TASK BRIEF:
The line that contains "Click the download icon in header" marks the start. Please set it down, with every later line of the data, exactly and without pictures.

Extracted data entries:
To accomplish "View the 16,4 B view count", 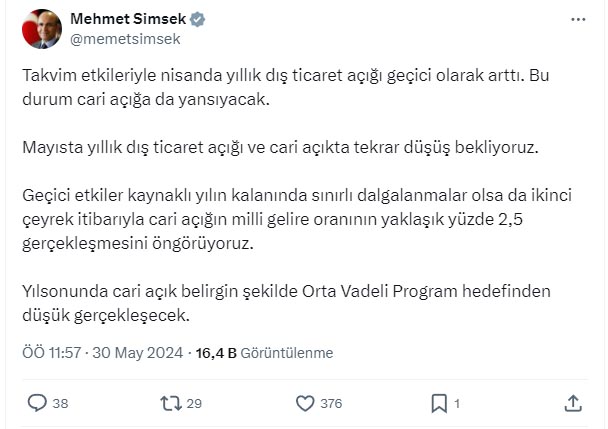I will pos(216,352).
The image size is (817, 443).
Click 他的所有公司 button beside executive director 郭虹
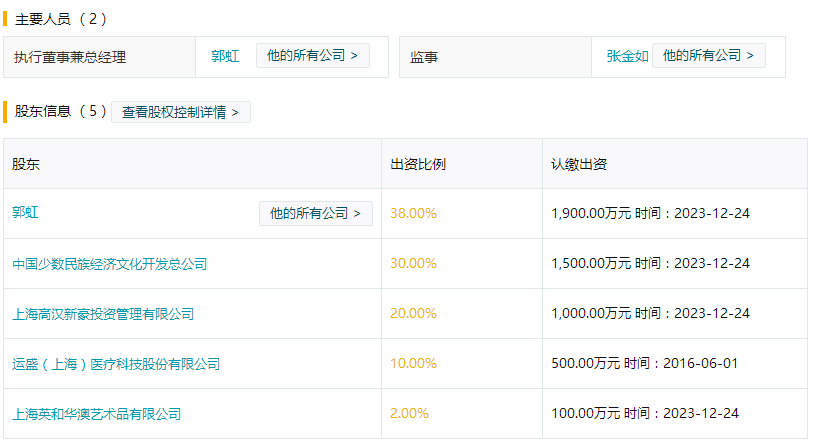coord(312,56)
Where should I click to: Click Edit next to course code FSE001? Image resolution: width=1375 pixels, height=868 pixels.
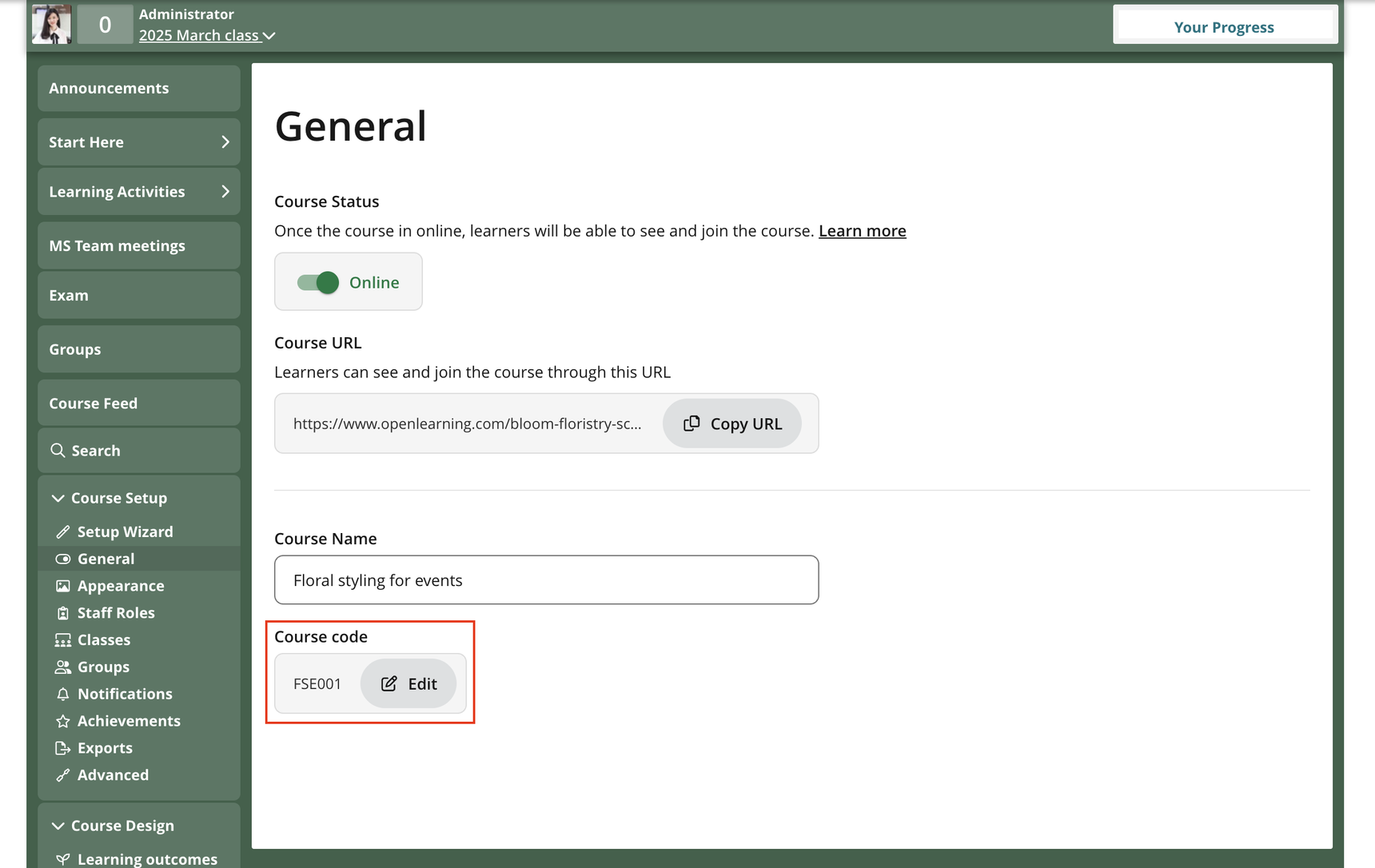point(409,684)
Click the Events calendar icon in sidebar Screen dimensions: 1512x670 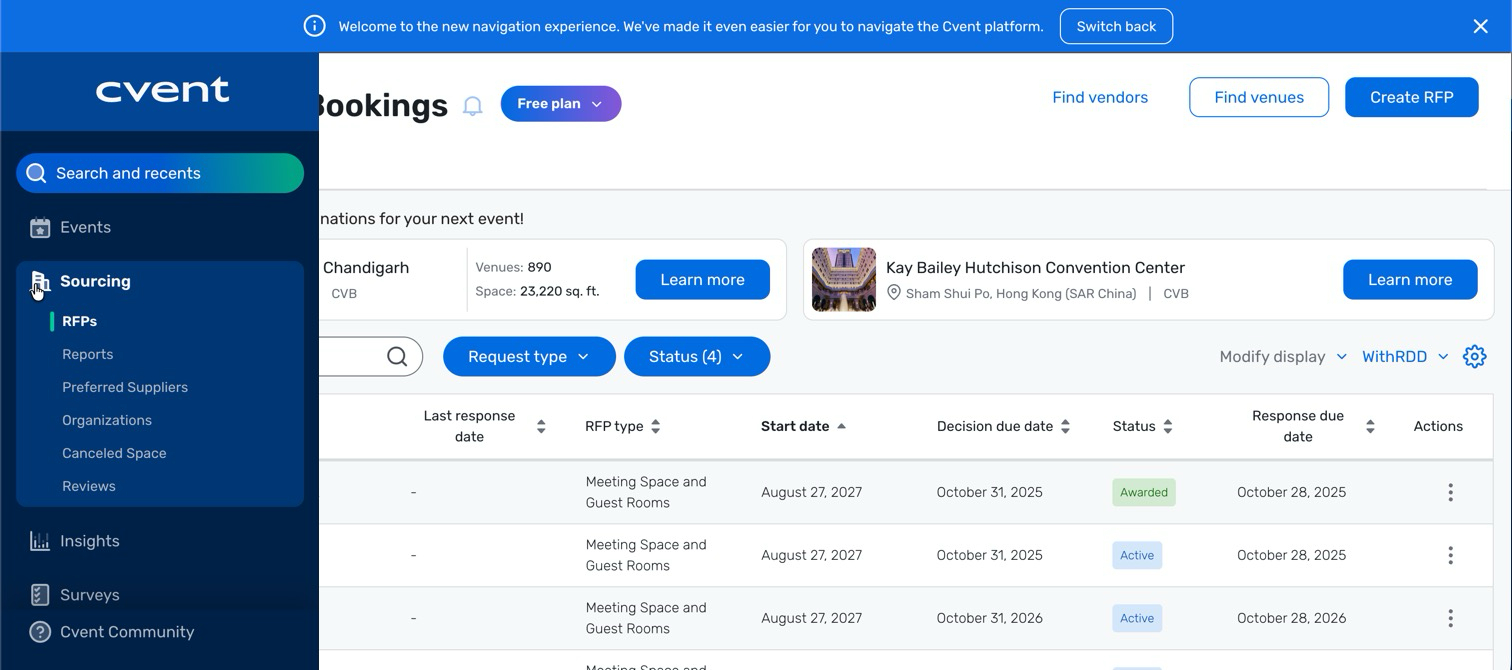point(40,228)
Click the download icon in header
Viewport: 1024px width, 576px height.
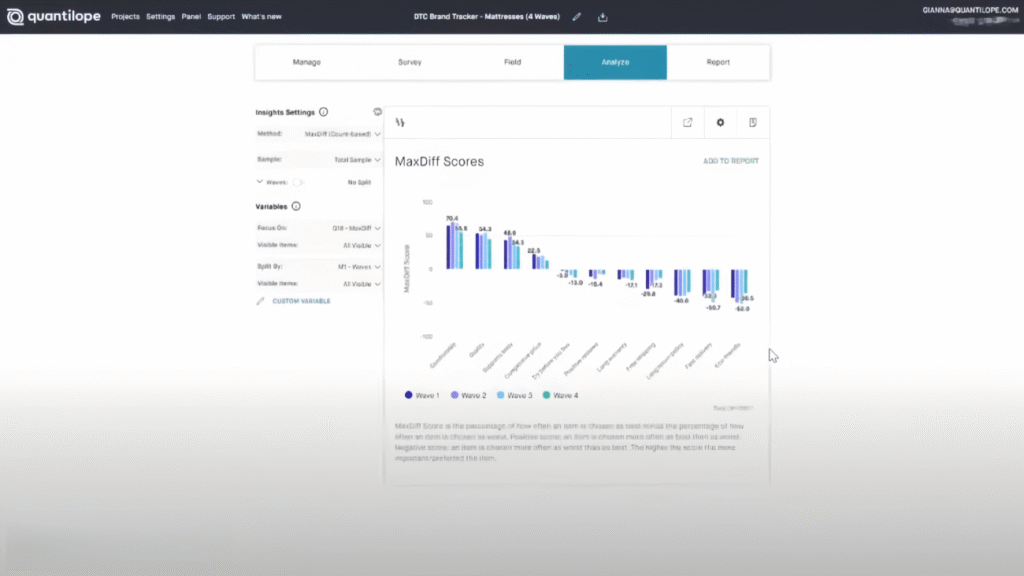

FINAL ANSWER:
Click the download icon in header
Viewport: 1024px width, 576px height.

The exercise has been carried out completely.